Bien que partageant de nombreuses caractéristiques avec son aîné conceptuel, DSVII s’inscrit pourtant davantage dans la lignée de son prédécesseur direct, le très discuté Junk, qui voyait Anthony Gonzalez se réapproprier avec force les sonorités les plus controversées des années 80, pour mieux les transcender dans un grand geste pop d’une modernité indéniable.

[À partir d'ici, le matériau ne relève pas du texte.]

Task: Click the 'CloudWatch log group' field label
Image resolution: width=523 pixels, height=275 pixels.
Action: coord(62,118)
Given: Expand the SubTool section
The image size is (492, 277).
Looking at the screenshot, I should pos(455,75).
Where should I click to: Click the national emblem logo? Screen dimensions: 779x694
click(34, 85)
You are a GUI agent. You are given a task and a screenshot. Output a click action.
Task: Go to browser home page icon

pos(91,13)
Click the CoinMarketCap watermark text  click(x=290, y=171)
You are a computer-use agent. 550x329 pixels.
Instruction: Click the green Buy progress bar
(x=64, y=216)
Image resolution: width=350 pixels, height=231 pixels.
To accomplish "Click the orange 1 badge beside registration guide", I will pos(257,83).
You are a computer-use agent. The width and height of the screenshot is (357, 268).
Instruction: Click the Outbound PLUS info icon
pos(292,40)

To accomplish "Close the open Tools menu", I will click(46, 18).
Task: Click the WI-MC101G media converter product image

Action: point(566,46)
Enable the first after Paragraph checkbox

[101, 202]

Poursuivant le travail de fond ainsi amorcé en puisant plus profondément encore dans un passé idéalisé, pour y trouver le carburant de son présent suspendu, le producteur exalté parvient à tisser son propre univers, personnel et immersif, à partir d’évocations toutes plus référencées les unes que les autres .
Du clin d’oeil au mythique Electric Counterpoint de Steve Reich qui anime l’ouverture majestueuse de Hell Riders au sensuel Mirage qui rappelle la partition concoctée par Vangelis pour le Blade Runner de Ridley Scott, de l’enivrant Goodbye Captain Lee, cousin éloigné du sublime Merry Christmas Mr Lawrence de Ryuichi Sakamoto, à ces émouvants Jeux D’Enfants qui dessinent une suite fantasmée à l’introduction pianistique du célèbre Moments In Love d’Art Of Noise, c’est surtout, en définitive, la passion de Gonzalez, sincère et dénuée de la moindre ironie, qui emporte tout sur son passage. Qu’il nous invite à une chaleureuse réunion entre amis sur le boisé Meet The Friends, nous assène une renversante ritournelle avec le poignant Feelings ou nous entraîne vers des hauteurs vertigineuses sur un Temple Of Sorrow sublimé par un choeur d’anges, sa science aiguisée d’un maximalisme pertinent laisse respirer comme jamais une introspection aussi sobrement diffuse que profondément bouleversante.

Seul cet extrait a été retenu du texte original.